Start of EXERCISE MATERIAL

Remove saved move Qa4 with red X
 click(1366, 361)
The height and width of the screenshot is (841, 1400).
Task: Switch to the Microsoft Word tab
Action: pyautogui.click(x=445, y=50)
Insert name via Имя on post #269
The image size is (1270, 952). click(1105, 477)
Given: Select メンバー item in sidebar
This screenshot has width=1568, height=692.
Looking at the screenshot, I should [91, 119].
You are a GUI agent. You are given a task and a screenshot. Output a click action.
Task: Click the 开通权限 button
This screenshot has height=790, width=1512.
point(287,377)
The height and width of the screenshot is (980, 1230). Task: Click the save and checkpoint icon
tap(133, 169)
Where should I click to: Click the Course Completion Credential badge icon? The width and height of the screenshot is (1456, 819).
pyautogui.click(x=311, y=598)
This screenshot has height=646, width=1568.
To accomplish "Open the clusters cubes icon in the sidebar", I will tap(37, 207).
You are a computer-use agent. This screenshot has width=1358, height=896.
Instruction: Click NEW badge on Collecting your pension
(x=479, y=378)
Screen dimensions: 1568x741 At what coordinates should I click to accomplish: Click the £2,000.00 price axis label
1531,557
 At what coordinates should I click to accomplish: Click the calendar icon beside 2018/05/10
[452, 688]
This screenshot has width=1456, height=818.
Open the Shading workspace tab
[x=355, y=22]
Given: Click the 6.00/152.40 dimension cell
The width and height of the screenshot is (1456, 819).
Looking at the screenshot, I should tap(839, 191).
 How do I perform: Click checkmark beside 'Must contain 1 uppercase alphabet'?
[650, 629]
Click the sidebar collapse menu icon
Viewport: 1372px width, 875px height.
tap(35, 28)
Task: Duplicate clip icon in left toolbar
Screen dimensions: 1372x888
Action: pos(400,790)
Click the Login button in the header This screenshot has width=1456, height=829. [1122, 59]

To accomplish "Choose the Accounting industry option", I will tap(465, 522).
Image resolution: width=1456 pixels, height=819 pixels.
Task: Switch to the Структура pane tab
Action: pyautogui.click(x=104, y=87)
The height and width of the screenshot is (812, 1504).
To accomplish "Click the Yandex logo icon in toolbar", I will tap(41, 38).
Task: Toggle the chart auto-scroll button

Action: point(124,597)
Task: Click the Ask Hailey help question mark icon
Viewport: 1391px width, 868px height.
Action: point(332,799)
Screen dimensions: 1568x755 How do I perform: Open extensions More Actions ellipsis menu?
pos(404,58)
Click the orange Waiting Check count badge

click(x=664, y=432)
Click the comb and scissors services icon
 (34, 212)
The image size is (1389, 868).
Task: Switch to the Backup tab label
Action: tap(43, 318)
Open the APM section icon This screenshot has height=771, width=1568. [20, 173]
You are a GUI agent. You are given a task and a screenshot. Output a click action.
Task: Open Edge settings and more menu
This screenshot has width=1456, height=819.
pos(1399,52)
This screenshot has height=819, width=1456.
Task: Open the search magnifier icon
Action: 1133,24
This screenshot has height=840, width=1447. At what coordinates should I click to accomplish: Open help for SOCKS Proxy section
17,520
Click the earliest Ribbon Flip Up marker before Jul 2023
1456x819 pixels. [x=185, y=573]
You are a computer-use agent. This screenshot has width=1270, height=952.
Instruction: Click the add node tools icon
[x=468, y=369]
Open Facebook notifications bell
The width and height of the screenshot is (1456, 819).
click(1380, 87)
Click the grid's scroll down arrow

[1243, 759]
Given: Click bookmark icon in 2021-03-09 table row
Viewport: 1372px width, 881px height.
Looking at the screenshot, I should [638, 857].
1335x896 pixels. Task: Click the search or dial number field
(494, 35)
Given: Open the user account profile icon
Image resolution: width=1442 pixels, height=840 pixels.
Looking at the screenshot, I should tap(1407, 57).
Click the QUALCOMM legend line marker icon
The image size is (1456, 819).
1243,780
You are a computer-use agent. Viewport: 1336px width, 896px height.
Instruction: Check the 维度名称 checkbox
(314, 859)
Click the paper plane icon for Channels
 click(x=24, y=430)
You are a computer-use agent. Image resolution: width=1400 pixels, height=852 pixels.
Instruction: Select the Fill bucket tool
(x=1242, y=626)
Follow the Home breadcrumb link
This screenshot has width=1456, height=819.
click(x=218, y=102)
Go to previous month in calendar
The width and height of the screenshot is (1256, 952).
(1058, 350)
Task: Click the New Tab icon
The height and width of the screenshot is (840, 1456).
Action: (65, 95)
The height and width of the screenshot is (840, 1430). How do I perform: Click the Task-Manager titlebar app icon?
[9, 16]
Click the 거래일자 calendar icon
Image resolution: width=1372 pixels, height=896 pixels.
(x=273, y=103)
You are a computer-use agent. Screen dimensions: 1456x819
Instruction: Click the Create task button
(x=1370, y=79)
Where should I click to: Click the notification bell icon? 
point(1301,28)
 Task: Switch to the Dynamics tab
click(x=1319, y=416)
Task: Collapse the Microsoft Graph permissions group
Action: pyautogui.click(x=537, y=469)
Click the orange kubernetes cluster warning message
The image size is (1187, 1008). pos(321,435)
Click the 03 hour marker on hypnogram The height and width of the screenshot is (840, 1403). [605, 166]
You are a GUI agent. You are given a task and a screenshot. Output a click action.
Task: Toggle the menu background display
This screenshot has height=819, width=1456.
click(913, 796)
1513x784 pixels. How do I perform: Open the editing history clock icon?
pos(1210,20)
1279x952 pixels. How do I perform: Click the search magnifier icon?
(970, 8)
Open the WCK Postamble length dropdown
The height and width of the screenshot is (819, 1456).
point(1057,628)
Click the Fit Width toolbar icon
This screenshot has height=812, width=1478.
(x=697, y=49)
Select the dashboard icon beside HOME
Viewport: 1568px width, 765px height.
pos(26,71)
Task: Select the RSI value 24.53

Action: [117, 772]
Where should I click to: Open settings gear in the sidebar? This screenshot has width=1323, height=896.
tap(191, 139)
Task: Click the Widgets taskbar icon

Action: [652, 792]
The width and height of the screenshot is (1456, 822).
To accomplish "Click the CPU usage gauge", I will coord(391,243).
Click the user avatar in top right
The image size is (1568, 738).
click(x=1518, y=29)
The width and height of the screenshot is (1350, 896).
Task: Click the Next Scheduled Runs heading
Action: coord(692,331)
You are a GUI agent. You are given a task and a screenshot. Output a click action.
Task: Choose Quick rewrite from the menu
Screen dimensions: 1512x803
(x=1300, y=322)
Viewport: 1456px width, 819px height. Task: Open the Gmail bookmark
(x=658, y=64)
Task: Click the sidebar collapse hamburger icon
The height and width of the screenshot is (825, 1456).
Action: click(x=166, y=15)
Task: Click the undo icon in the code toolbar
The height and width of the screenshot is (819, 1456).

End of EXERCISE MATERIAL

_DIRECTIONS FOR THIS TASK_.
Restate the data word for word. Begin at its first line, end at the line that contains "Task: Duplicate clip icon in left toolbar", and include both.

_ANSWER BOX_.
Remove saved move Qa4 with red X
 click(1366, 361)
The height and width of the screenshot is (841, 1400).
Task: Switch to the Microsoft Word tab
Action: pyautogui.click(x=445, y=50)
Insert name via Имя on post #269
The image size is (1270, 952). click(1105, 477)
Given: Select メンバー item in sidebar
This screenshot has width=1568, height=692.
Looking at the screenshot, I should [91, 119].
You are a GUI agent. You are given a task and a screenshot. Output a click action.
Task: Click the 开通权限 button
This screenshot has height=790, width=1512.
point(287,377)
The height and width of the screenshot is (980, 1230). Task: Click the save and checkpoint icon
tap(133, 169)
Where should I click to: Click the Course Completion Credential badge icon? The width and height of the screenshot is (1456, 819).
pyautogui.click(x=311, y=598)
This screenshot has height=646, width=1568.
To accomplish "Open the clusters cubes icon in the sidebar", I will tap(37, 207).
You are a computer-use agent. This screenshot has width=1358, height=896.
Instruction: Click NEW badge on Collecting your pension
(x=479, y=378)
Screen dimensions: 1568x741 At what coordinates should I click to accomplish: Click the £2,000.00 price axis label
1531,557
 At what coordinates should I click to accomplish: Click the calendar icon beside 2018/05/10
[452, 688]
This screenshot has width=1456, height=818.
Open the Shading workspace tab
[x=355, y=22]
Given: Click the 6.00/152.40 dimension cell
The width and height of the screenshot is (1456, 819).
Looking at the screenshot, I should tap(839, 191).
 How do I perform: Click checkmark beside 'Must contain 1 uppercase alphabet'?
[650, 629]
Click the sidebar collapse menu icon
Viewport: 1372px width, 875px height.
tap(35, 28)
Task: Duplicate clip icon in left toolbar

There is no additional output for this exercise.